Keyword Dectection Literature Review
19 Nov 2017Summaries of a few of the papers I’ve found on existing keyword spotting (KWS) are below:
- Chen, Guoguo, Carolina Parada, and Georg Heigold. “Small-footprint keyword spotting using deep neural networks.” Acoustics, Speech and Signal Processing (ICASSP), 2014 IEEE International Conference on. IEEE, 2014.
- They use a deep neural network to spot keywords instead of the traditional Hidden Markov Model. They found that it is a smaller implementation that has reduced computation time/space, and preforms at least as well.
- Feature Extraction:
- They use VAD as to only run the neural network on audio regions containing speech.

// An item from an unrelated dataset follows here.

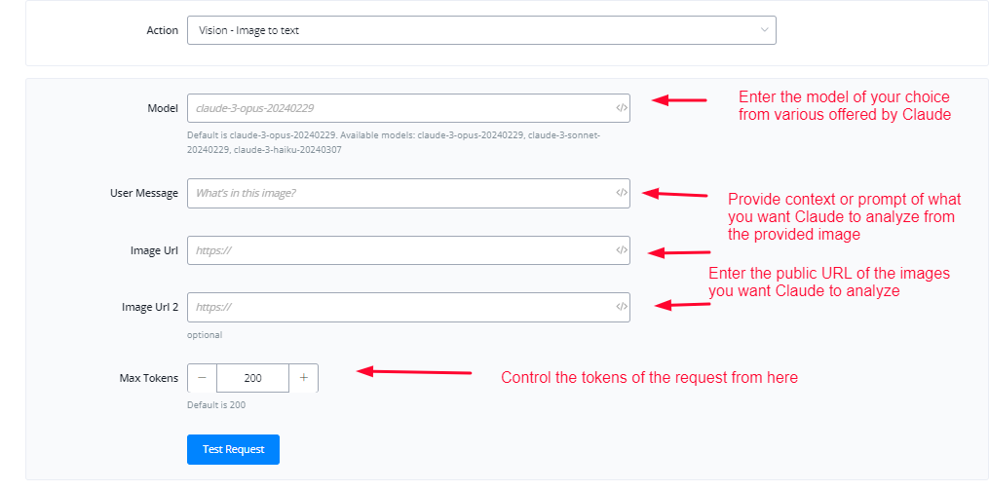
Task: Click into the Image Url 2 input
Action: [399, 307]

- The audio features are captured in frames every 10 ms, and each encapsulate a 25 ms window.
- The neutral net is given the 30 previous frames, and the future 10 frames at each instance.
- Training
- To train the network they had 2.3K instances of each keyword and 133K negative examples.
- Keywords examined: answer call, ok google, take a picture, etc.

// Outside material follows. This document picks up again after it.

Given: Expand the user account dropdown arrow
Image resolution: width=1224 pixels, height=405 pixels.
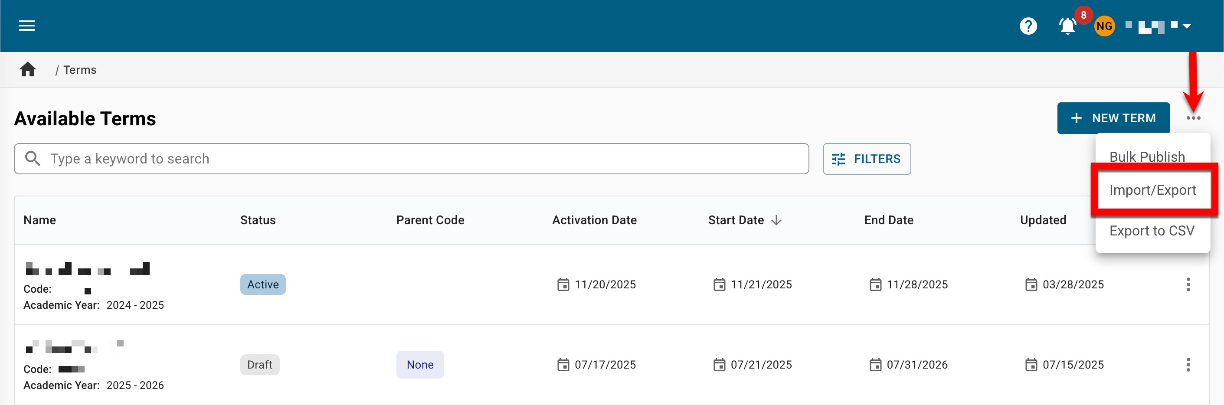Looking at the screenshot, I should click(1186, 26).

- Hout, Julien van, et al. “Recent Improvements in SRI’s Keyword Detection System for Noisy Audio.” Fifteenth Annual Conference of the International Speech Communication Association. 2014.
- They use a series of noise-robust features to improve the accuracy of their KWS in noisy conditions.
- Noise Robust Features:
- Damped Oscillator Coefficients
- Normalized Modulation Coefficients
- Modulation of Medium Duration Speech Amplitudes
- Gammatone Filter Coefficients
- Log-spectrally Enhanced Power Normalized Cepstral Coefficients
- Gabor-MFCC
- Results:
- They found that the phoneme level search missing fewer keywords, than the word level search, but often has more false positives as a result.
- They determined that a fusion of the features was most accurate for their tests.
- Gales, Mark JF, et al. “Speech recognition and keyword spotting for low-resource languages: Babel project research at CUED.” SLTU. 2014.
- They examine a zero resource acoustic model for languages with little to no transcribed audio.
- They aim to build a language independent acoustic model, using features such as pitch, plp, and context dependent HMMs.
- Their results were inconclusive and they found that although this idea is likely still possible there is more work to be done in the area.